Elle n'est pas, comme Emma Bovary, une rêveuse de province, une femme désenchantée qui court en rasant des murs croulants vers les lits d'amants interchangeables. Anna donne à Vronski toute sa vie.
Elle part vivre avec lui d'abord en Italie, puis dans les terres de la Russie centrale, bien que cette liaison « notoire » la stigmatise, aux yeux du monde immoral dans lequel elle évolue, comme une femme immorale. Anna scandalise la société hypocrite moins par sa liaison amoureuse que par son mépris affiché des conventions sociales.
Avec Anna Karénine, Tolstoï atteint le comble de la perfection créative.
Vladimir Nabokov.

Mon avis :
"Toutes les familles heureuses se ressemblent. Chaque famille malheureuse, au contraire, l'est à sa façon." (Le Livre de Poche - p.17).
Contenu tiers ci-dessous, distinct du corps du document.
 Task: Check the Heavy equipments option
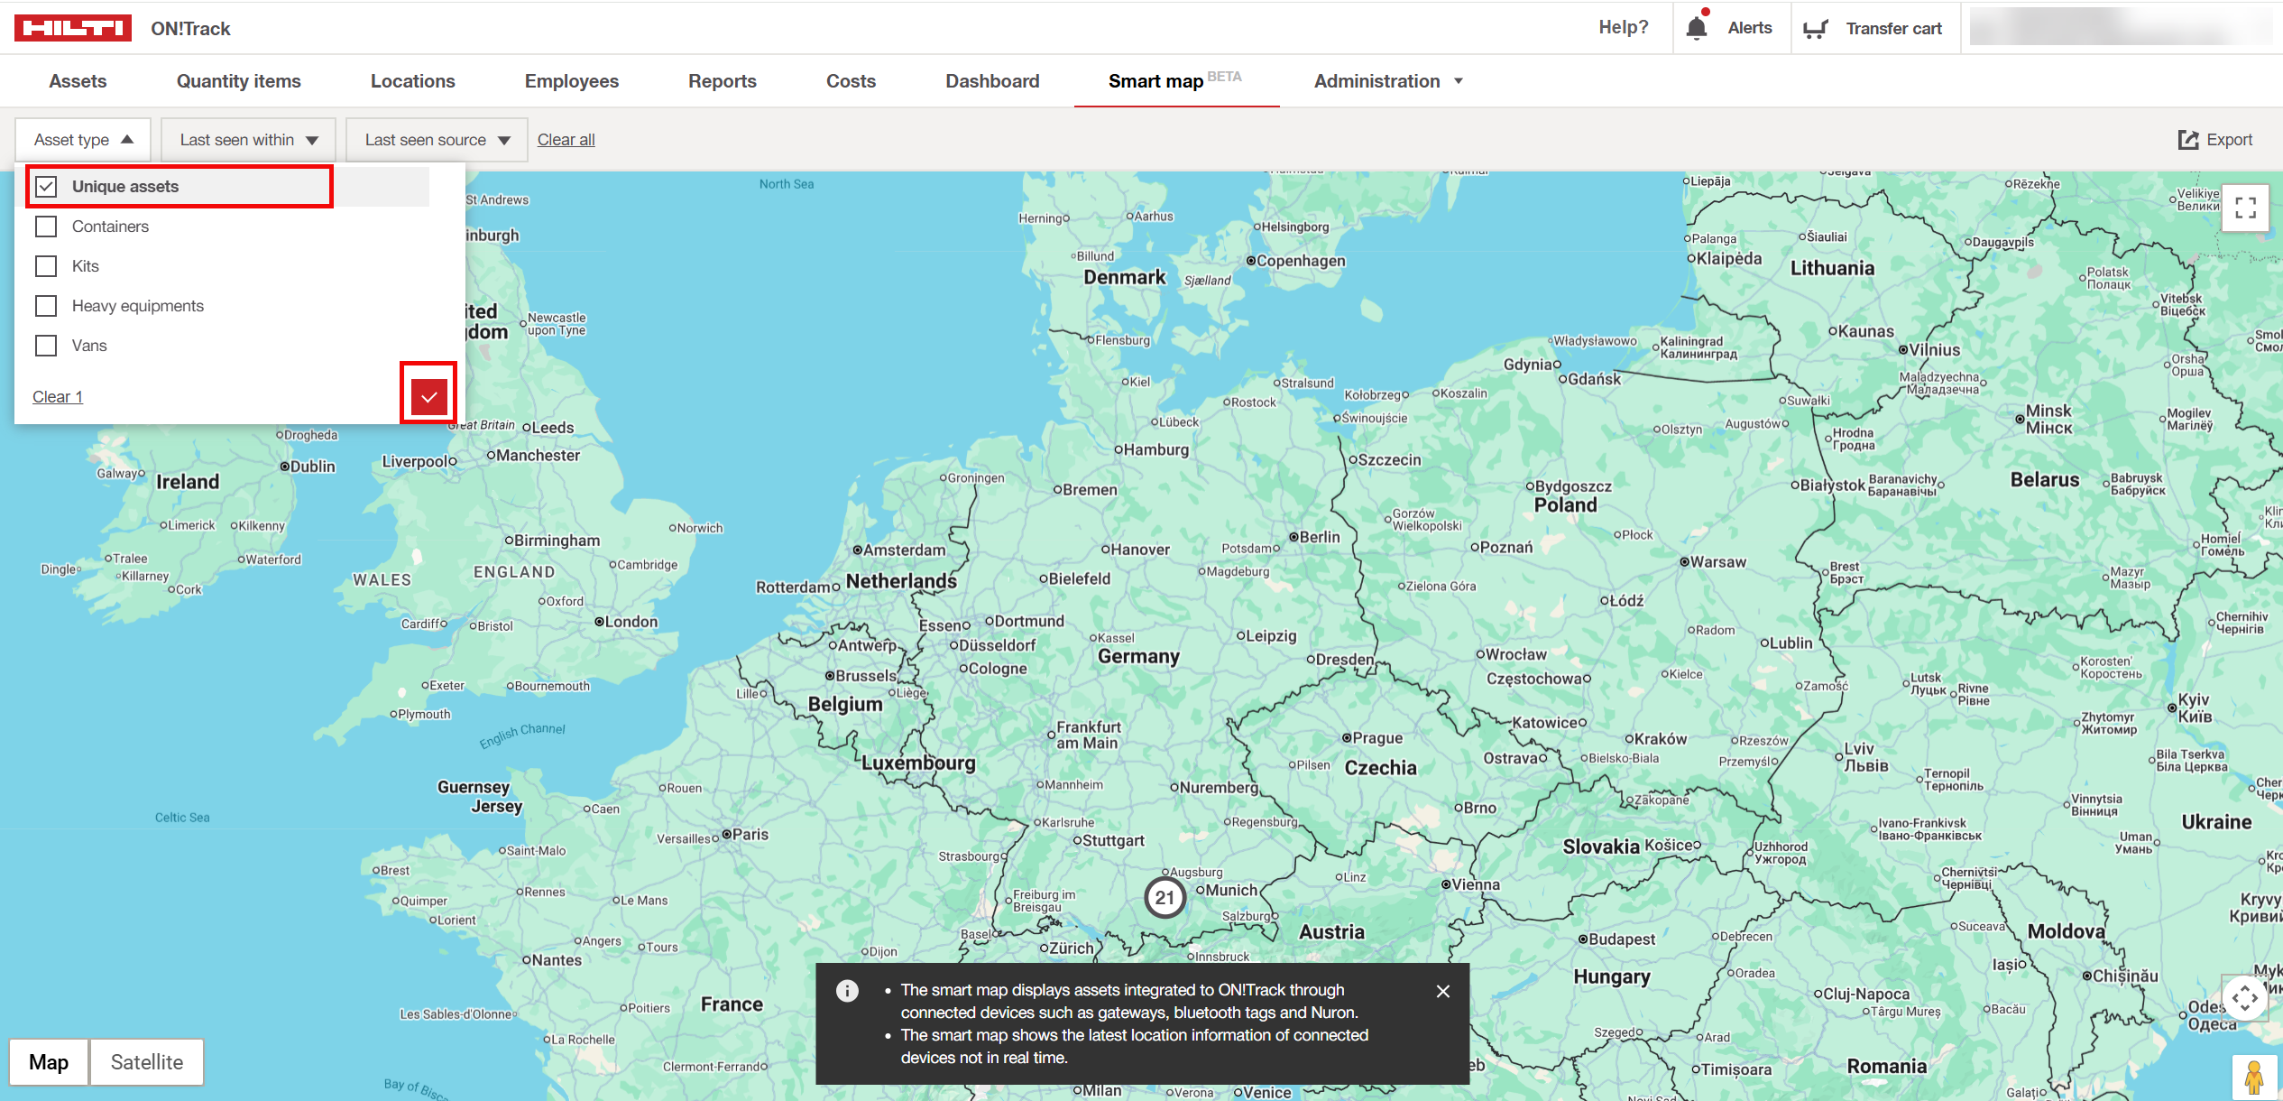(x=47, y=306)
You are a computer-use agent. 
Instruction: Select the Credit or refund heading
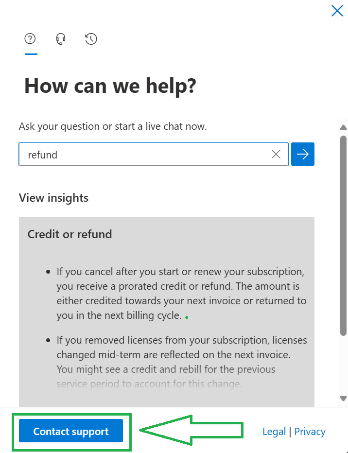coord(70,234)
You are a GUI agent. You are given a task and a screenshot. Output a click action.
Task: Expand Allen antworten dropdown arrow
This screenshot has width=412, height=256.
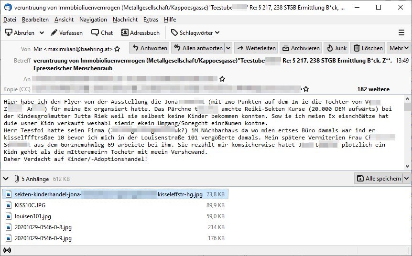[x=228, y=48]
Dès les premières pages, que dis-je dès la première phrase, je suis tombée sous le charme de ce livre ! J'ai été catapultée dans la Russie du XIXè siècle : ce n'est pas tant l'histoire d'Anna Karénine que Tolstoï nous conte, c'est une page d'Histoire à travers le destin de personnages tellement réels que je me suis demandé s'ils n'avaient pas tous existé ! En ce sens, je n'aurais pas du tout été surprise que ce livre soit sous-titré "Petite histoire de la Russie du XIXè siècle". Car, au-delà du tragique destin d'Anna Karénine, femme adultère qui quitte mari et enfant pour vivre en marge de la société avec son amant, c'est une multitude de personnages et de facettes de la Russie de son époque que nous présente cet auteur.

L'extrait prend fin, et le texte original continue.